The race is on! Pharmaceutical companies and assorted academic researchers around the world are engaged in the quest for the current version of the Holy Grail, a vaccine against the SARS-CoV-2 virus that hopefully will restore some degree of normalcy to our lives. Given that no vaccine has ever been produced in less than four years, the challenge is a mighty one. However, with many brilliant minds cooperating in an unprecedented fashion, there is a good chance that at least some of the close to two hundred projects now underway will bear fruit. Just when we will be able to pick that fruit and safely consume it is very difficult to predict unless you are a politician looking for votes.
In theory, designing a vaccine seems quite straight forward, but theory is not the same as practice. The basic idea is to trick the body into mounting an immune reaction against the virus without exposing it to “live” virus. An immune reaction has essentially two components. White blood cells called B cells produce “antibodies,” specific proteins capable of binding to and neutralizing the virus. Another type of white blood cell, the T cell, seeks out and destroys cells that have been infected by a virus. This prevents the virus from replicating inside the cell, spilling out, and infecting other cells.
There are four different technologies that are being actively pursued by vaccine researchers. The simplest idea is to introduce the virus itself into the body, let the body recognize it as a foreign invader, and start producing antibodies and T cells that then stay in the system, ready to swing into action in case of a future attack by the same virus. Of course, this priming of the system has to be done without causing disease through the introduction of a virus capable of reproducing. This requires either inactivating the virus by destroying its genetic machinery with chemicals such as formaldehyde, or “attenuating” it by introducing it into a foreign host such as an embryonated egg or a live animal. In this case, the virus adapts to the host and loses its ability to infect humans. Whether killed or attenuated, the virus retains its surface proteins which are the “antigens” that are recognized by the immune system.

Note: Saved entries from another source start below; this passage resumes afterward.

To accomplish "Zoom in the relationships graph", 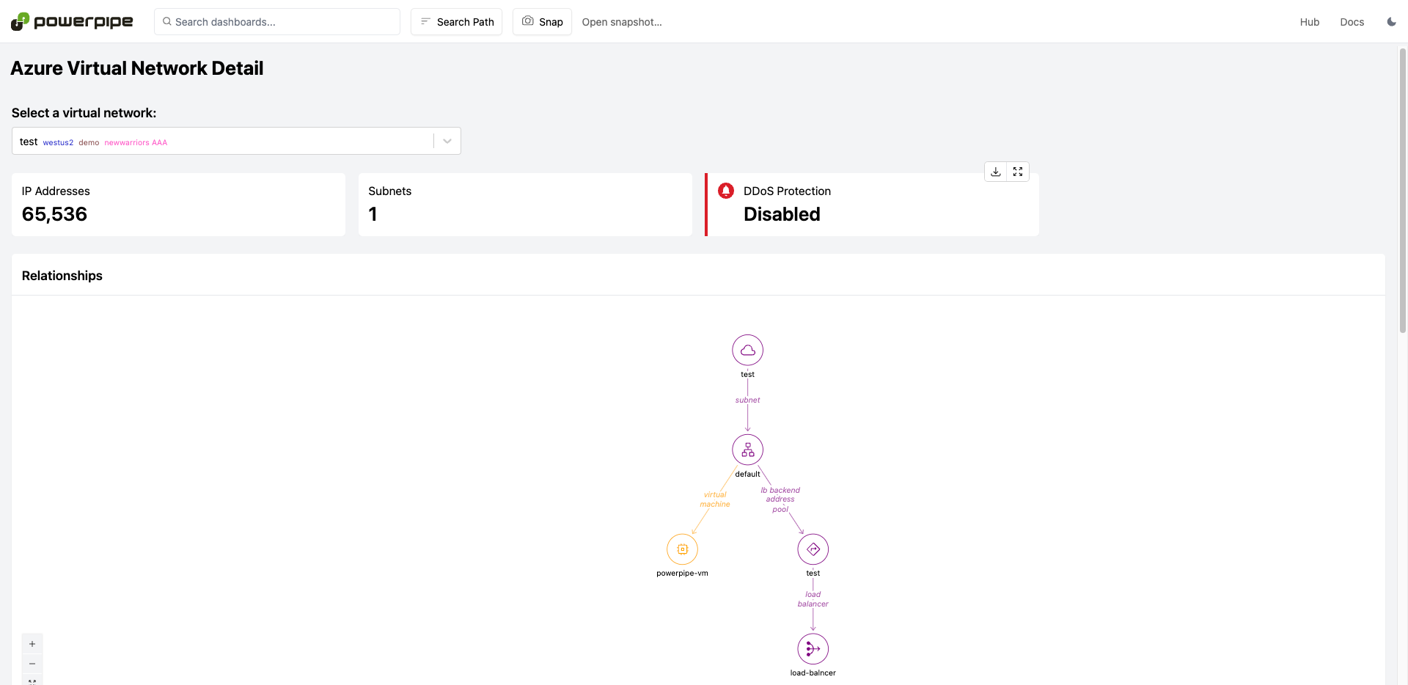I will tap(32, 644).
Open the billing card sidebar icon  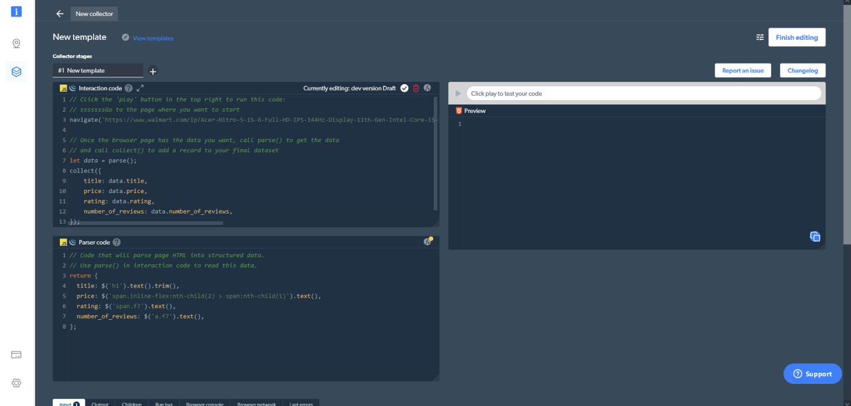16,355
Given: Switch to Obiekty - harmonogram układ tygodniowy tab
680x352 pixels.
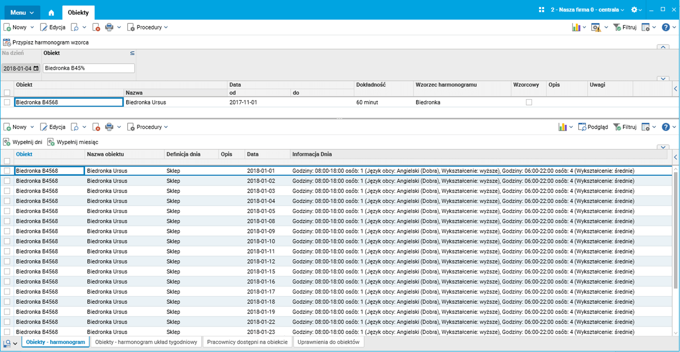Looking at the screenshot, I should [146, 342].
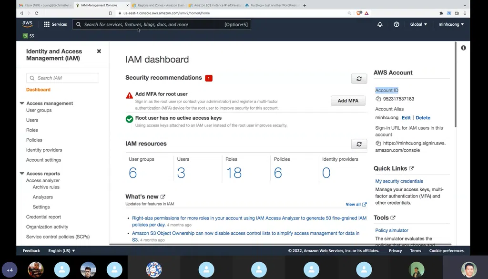This screenshot has height=279, width=488.
Task: Click the Add MFA button
Action: 348,101
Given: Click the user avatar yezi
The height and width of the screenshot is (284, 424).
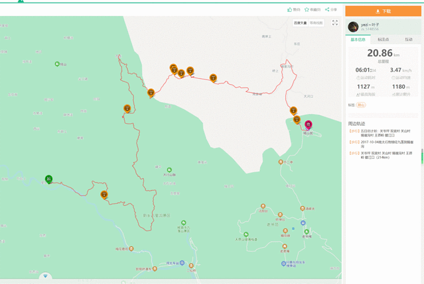Looking at the screenshot, I should (353, 27).
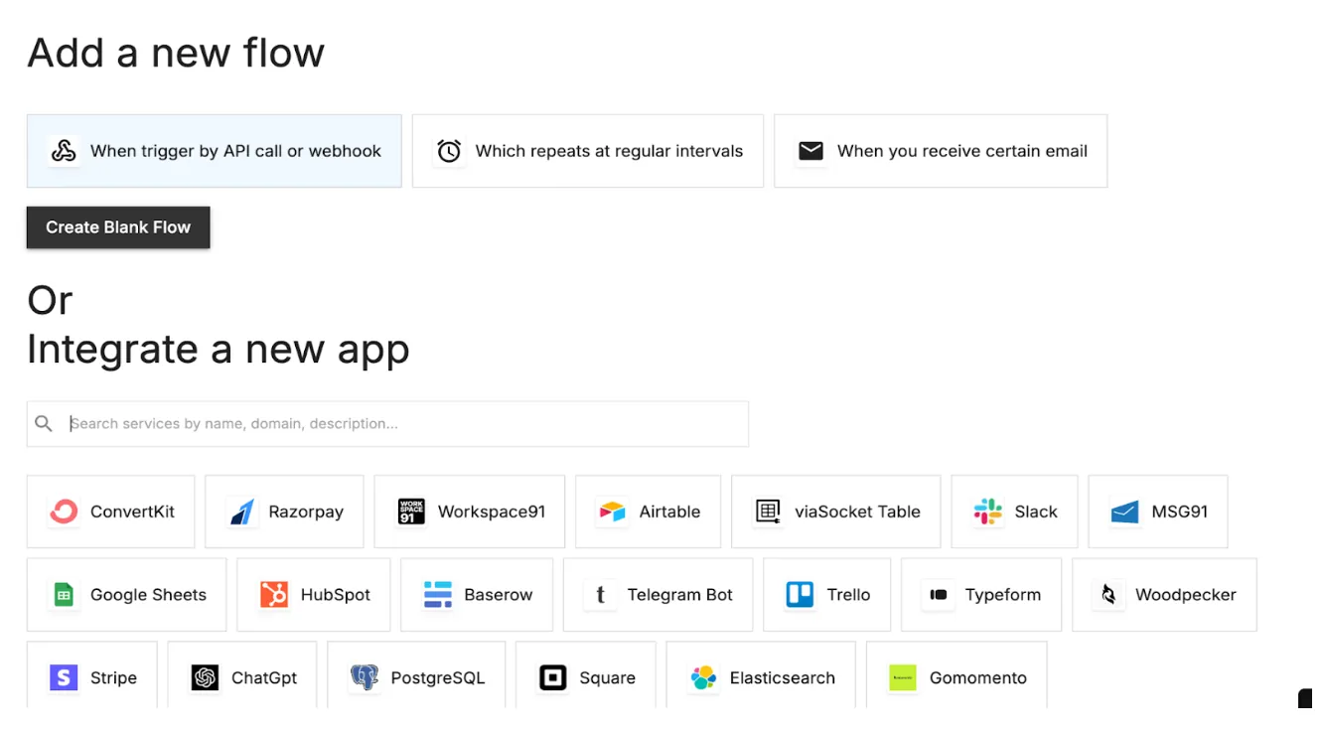Open the Stripe integration icon
The image size is (1325, 735).
tap(62, 677)
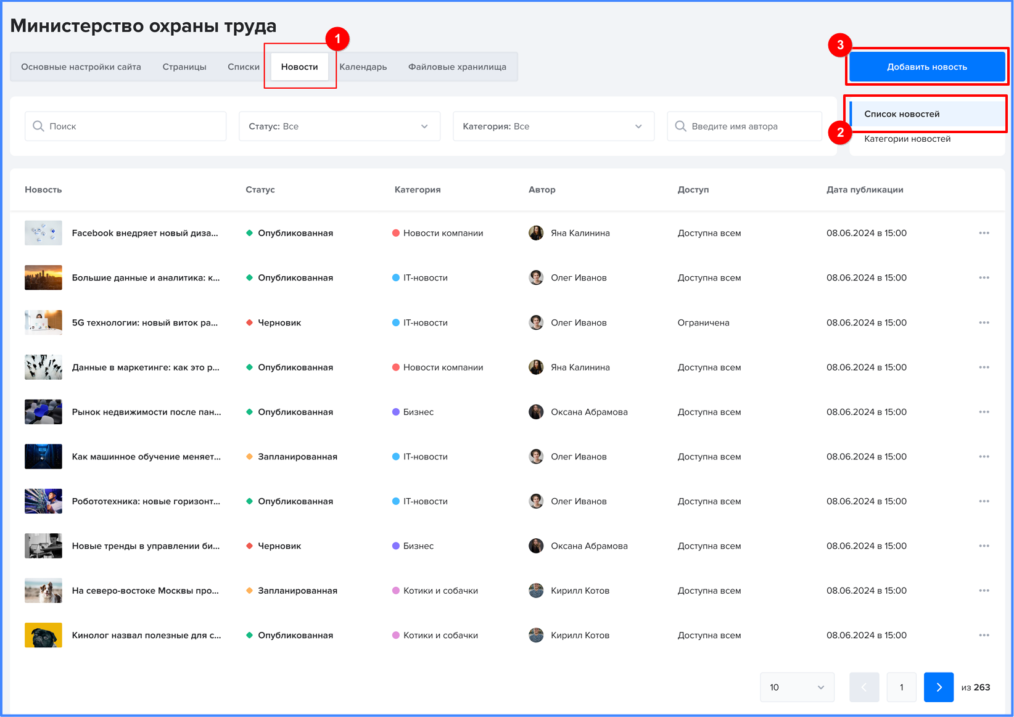Image resolution: width=1014 pixels, height=717 pixels.
Task: Open three-dot menu for the Facebook news row
Action: point(984,233)
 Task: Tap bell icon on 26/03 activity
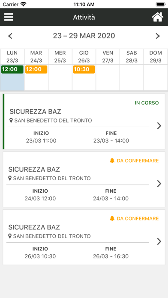point(112,218)
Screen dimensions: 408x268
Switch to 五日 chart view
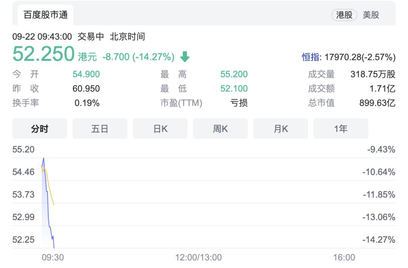100,129
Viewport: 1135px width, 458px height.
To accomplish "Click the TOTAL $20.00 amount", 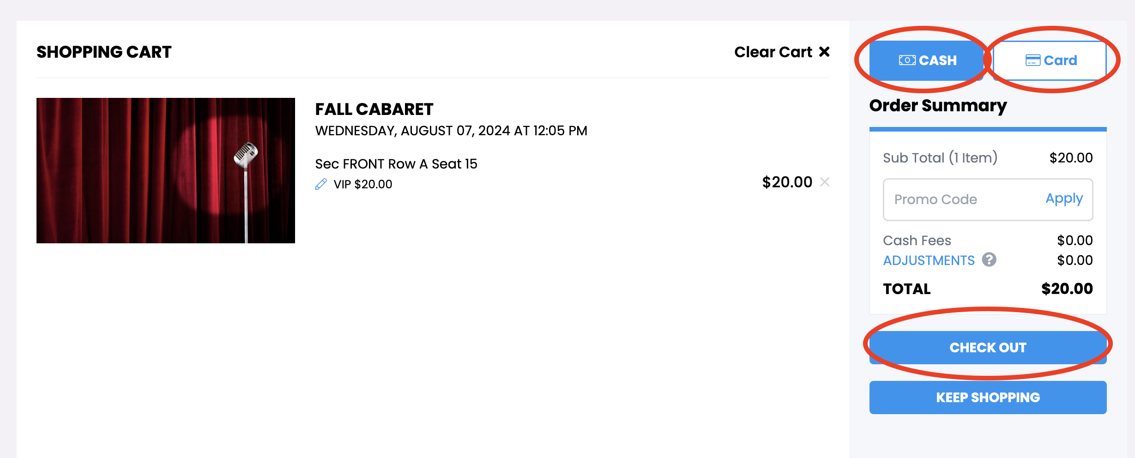I will click(x=1067, y=289).
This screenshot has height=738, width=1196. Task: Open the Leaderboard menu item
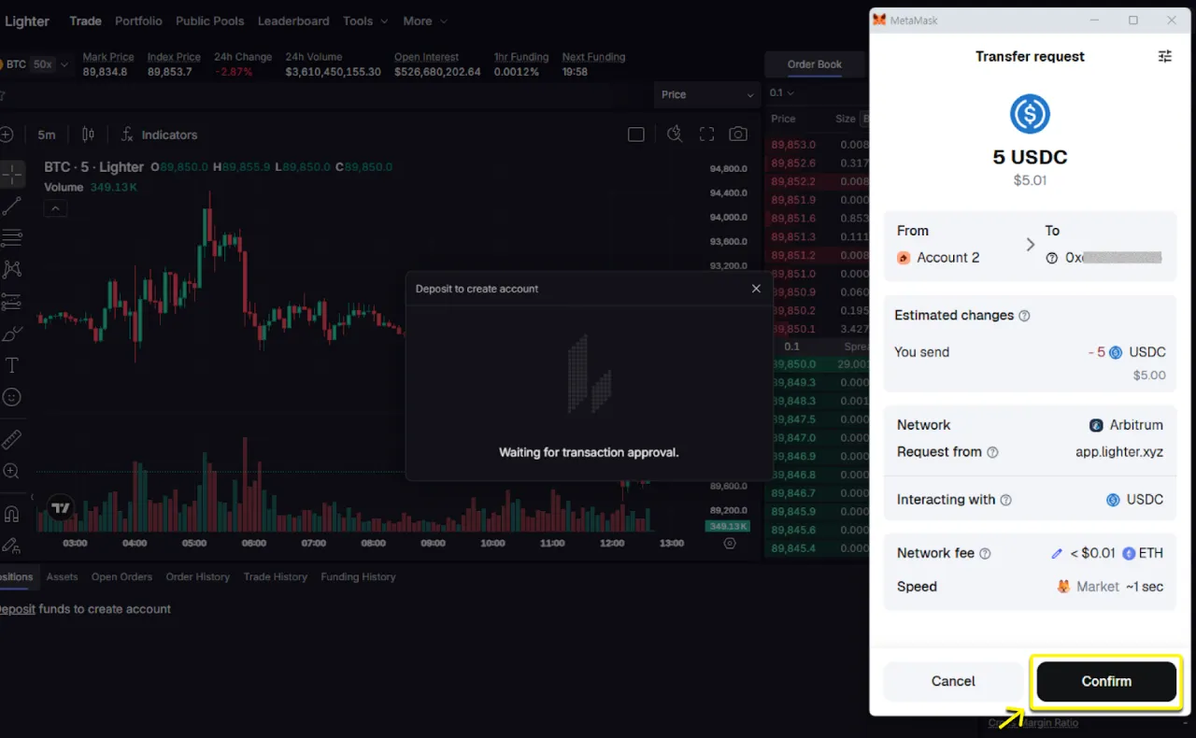293,21
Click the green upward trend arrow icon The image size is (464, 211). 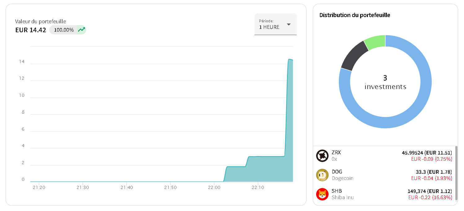click(x=81, y=30)
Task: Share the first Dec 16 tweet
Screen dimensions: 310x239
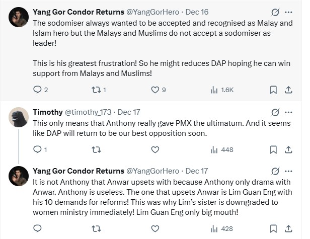Action: 288,90
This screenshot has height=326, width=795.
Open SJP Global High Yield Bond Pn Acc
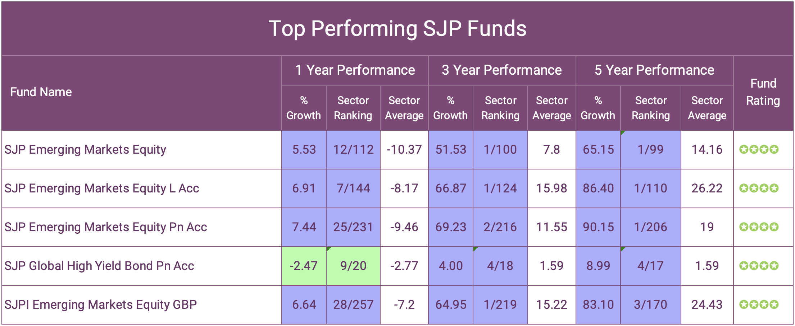99,266
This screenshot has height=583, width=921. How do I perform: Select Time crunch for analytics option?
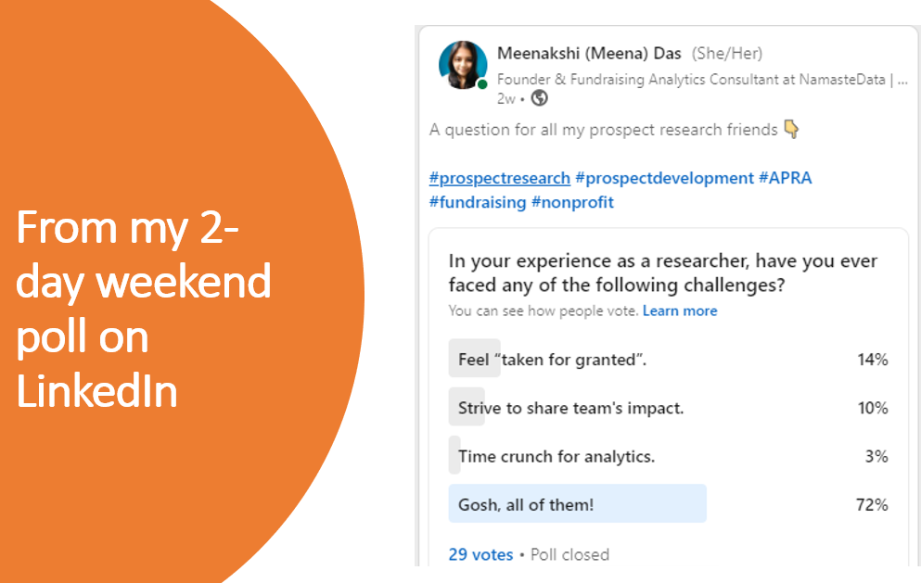pyautogui.click(x=669, y=456)

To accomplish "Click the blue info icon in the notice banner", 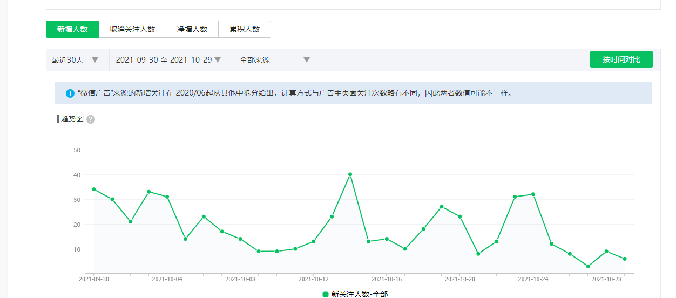I will [70, 93].
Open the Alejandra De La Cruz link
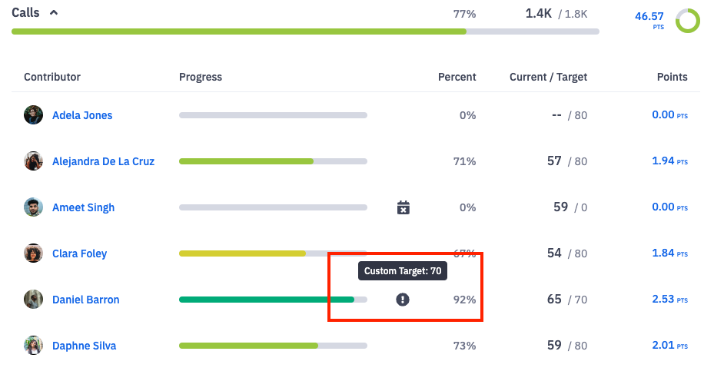 click(103, 161)
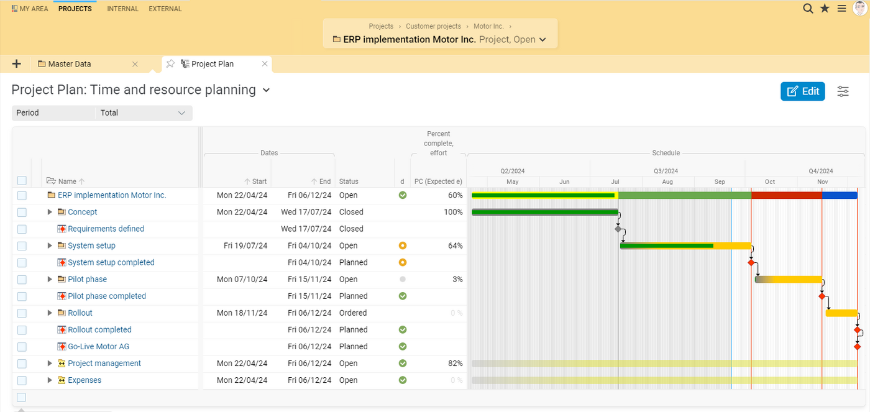Check the Pilot phase row checkbox
870x412 pixels.
tap(22, 279)
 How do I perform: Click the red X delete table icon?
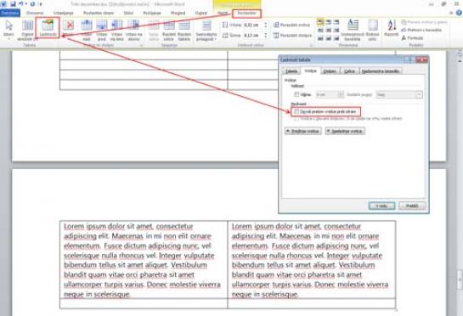(x=69, y=28)
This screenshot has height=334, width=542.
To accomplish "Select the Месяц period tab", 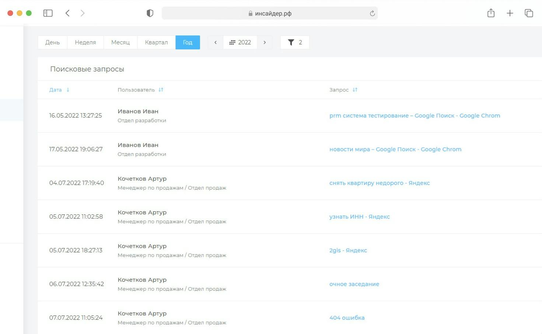I will 120,42.
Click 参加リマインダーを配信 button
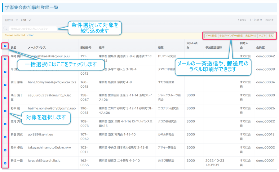The image size is (279, 172). 231,36
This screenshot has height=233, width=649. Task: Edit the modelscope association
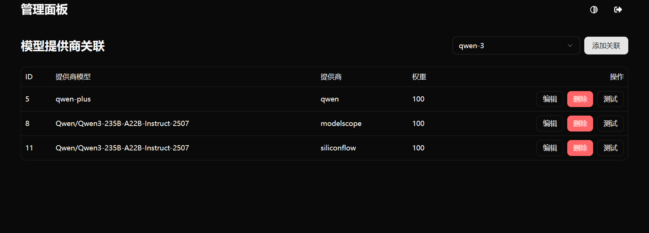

For coronaviruses, those surface proteins take the shape of spikes that the virus uses to attach to receptors on the cells they eventually infect. These receptors are also proteins, known as ACE2 (angioconverting enzyme 2), and attachment to them is a necessary prelude to the virus invading a cell and hijacking its reproductive machinery to produce more viruses. Since the spike protein is what the immune system recognizes as the foreign invader, another possibility for a vaccine is the introduction into the body of just the spike protein detached from the virus. Last January, Chinese researchers published the entire genetic code of the SARS-CoV-2 virus so the genes that code for the spike protein are known. Through genetic engineering, these can be inserted into the genome of cells that can then be grown in the lab. They will crank out the desired protein that can then be used to produce what is called a “subunit protein vaccine.” Many companies are hitching their horse to this wagon.
A third method aims at activating the immune system through exposure to spike protein that is actually produced in the body by cells that have been equipped with the genetic instruction to crank out this protein. The necessary genes are introduced either into DNA or messenger RNA, nucleic acids that can then be delivered by vaccines and taken up by cells. This is the scheme being used both by Moderna and Pfizer and has shown encouraging results with documented production of neutralizing antibodies.
Yet another technique uses “viral vectors” to introduce the genes needed to produce the spike protein. A harmless virus, such as a chimpanzee adenovirus that cannot replicate in humans, has the gene that codes for the spike protein implanted in its genome. When this virus infects human cells, it transfers the gene into the cell’s DNA with the result that the cell starts to churn out the protein that triggers the production of T cells the formation of antibodies. Astra-Zeneca in cooperation with Oxford University is pursuing this approach, but the Phase 3 trials that involve thousands of patients in the U.K. and the U.S. have been temporarily halted due to a significant adverse reaction in one subject. Obviously, vaccine research is a precarious business.
Aside from these major themes, there are other subtle interventions that are being explored. The spike protein actually alters its shape when it attaches to the ACE2 receptor and evidence indicates that it can stimulate antibody production more effectively in its unbound form. This form can be stabilized by incorporating the rigid amino acid proline at appropriate positions in the protein structure. If the gene for this mutated form is introduced into a cell, the spike protein produced provokes a better immune response. Researchers are also looking at which fragment of a spike protein is most likely to be targeted by an antibody and are exploring the possibility of using just this fragment to trigger an antibody reaction.
There is no question that remarkable progress has been made in developing a number of vaccines against COVID-19 in a very short time. However, while short-cuts can be taken with production methods, there can be no short-cuts when it comes to human testing. Different age groups may react differently, pre-existing health conditions may present problems, and there may be rare side effects that are not picked up in small-scale studies. Proper testing for both safety and efficacy takes time. Years, not months. The path to a useful vaccine is lined with curves, pitfalls, and possible dead ends. Let’s remember the fable of the hare and the tortoise. The race is not always to the swift. Slow and steady gets to the finish line first.